Zuranolone: (Major) Avoid the use of multiple sedating agents due to the risk for additive CNS depression. If use is necessary, consider a downward dosage adjustment of either or both medications, especially in patients with additional risk factors for sedation-related harm.
In isolated nerve-muscle preparation, dantrolene has been shown to produce relaxation by affecting the contractile response of the muscle at a site beyond the myoneural junction, directly on the muscle itself. In skeletal muscle, dantrolene dissociates the excitation-contraction coupling, probably by interfering with the release of calcium from the sarcoplasmic reticulum. This effect appears to be more pronounced in fast muscle fibers as compared to slow ones, but generally affects both. In the anesthetic-induced malignant hyperthermia syndrome, evidence points to an intrinsic abnormality of skeletal muscle tissue. In affected humans, it has been postulated that triggering agents (e.g., general anesthetics and depolarizing neuromuscular blocking agents) produce a change within the cell which results in an elevated myoplasmic calcium. This elevated myoplasmic calcium activates acute cellular catabolic processes that cascade to the malignant hyperthermia crisis. The addition of dantrolene to the triggered malignant hyperthermic muscle cell may reestablish a normal level of ionized calcium in the myoplasm. Inhibition of calcium release from the sarcoplasmic reticulum by dantrolene reestablishes the myoplasmic calcium equilibrium, increasing the percentage of bound calcium. In this way, physiologic, metabolic, and biochemical changes associated with the malignant hyperthermia crisis may be reversed or attenuated.

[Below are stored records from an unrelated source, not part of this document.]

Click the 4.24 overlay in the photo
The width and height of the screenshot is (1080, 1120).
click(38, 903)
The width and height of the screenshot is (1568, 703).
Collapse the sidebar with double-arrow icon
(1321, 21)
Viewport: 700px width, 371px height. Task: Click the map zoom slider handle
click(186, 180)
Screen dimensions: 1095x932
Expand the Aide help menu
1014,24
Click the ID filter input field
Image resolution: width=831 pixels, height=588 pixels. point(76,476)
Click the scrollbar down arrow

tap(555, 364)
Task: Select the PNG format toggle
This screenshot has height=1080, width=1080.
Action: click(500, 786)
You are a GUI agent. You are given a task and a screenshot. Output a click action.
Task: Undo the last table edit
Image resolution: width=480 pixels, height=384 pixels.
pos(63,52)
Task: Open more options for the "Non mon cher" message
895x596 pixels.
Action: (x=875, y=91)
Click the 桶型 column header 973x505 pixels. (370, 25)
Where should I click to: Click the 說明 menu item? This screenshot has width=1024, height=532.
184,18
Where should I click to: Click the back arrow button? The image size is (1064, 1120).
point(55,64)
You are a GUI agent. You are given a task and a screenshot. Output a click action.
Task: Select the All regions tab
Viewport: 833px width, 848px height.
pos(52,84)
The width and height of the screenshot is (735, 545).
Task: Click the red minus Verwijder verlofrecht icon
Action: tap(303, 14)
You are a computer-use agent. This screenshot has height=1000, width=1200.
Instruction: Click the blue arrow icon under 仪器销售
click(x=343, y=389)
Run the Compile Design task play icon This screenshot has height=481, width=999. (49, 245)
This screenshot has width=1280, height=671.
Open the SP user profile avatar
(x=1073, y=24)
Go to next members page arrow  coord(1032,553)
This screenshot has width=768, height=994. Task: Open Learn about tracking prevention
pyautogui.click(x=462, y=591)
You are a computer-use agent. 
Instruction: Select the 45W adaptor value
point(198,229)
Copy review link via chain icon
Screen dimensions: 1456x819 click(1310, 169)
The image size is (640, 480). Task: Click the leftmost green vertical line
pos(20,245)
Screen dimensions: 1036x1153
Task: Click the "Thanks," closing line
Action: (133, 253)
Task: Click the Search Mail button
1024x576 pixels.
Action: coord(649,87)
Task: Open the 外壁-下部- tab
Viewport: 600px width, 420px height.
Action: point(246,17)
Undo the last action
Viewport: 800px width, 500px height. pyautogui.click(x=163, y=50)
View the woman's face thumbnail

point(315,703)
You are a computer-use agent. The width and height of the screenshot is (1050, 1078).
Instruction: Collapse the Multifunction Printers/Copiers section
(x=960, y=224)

Dantrolene is administered orally and intravenously. Skeletal muscle relaxation duration and intensity are related to blood concentrations. Significant amounts of dantrolene are bound to albumin, and this binding is readily reversible.
Dantrolene is hepatically metabolized: the major metabolites are 5-hydroxydantrolene and an acetylamino metabolite of dantrolene. Another metabolite with an unknown structure appears related to the acetylamino metabolite. Dantrolene may also undergo hydrolysis and subsequent oxidation forming nitrophenylfuroic acid. Dantrolene is probably metabolized by hepatic microsomal enzymes, so enhancement of its metabolism by other drugs is possible. However, neither phenobarbital nor diazepam appears to affect dantrolene metabolism. Dantrolene and its metabolites are eliminated renally.
-Route-Specific Pharmacokinetics
Oral Route
After oral administration, absorption is incomplete but consistent; dose-related blood concentrations are obtained. Therapeutic effects in patients being treated for upper motor neuron disorders may not be apparent for a week or longer. After an oral 100 mg dose, the mean half-life of dantrolene is 8.7 hours in healthy adults.
Intravenous Route
After completion of an intravenous infusion of dantrolene for malignant hyperthermia prophylaxis, whole blood concentrations of dantrolene remain at a near steady state concentration for 3 or more hours. The mean half-life of dantrolene after intravenous administration ranges from 4-11 hours.
-Special Populations
Pediatrics
Metabolic patterns of dantrolene are similar in adults and children. After a 2.4 mg/kg IV dose given over 10.2 +/- 0.83 minutes to children 2-7 years of age, the whole blood concentration of dantrolene decreased rapidly from a mean of 6.03 +/- 0.93 microgram/mL one minute after the end of the dantrolene infusion to 3.56 +/- 0.49 microgram/ml at 1 hour. Between 1 and 4 hours, the dantrolene concentration either remained constant or increased slightly. Thereafter, the concentration of dantrolene decreased slowly; the mean elimination half-life of dantrolene was 10 +/- 2.6 hours.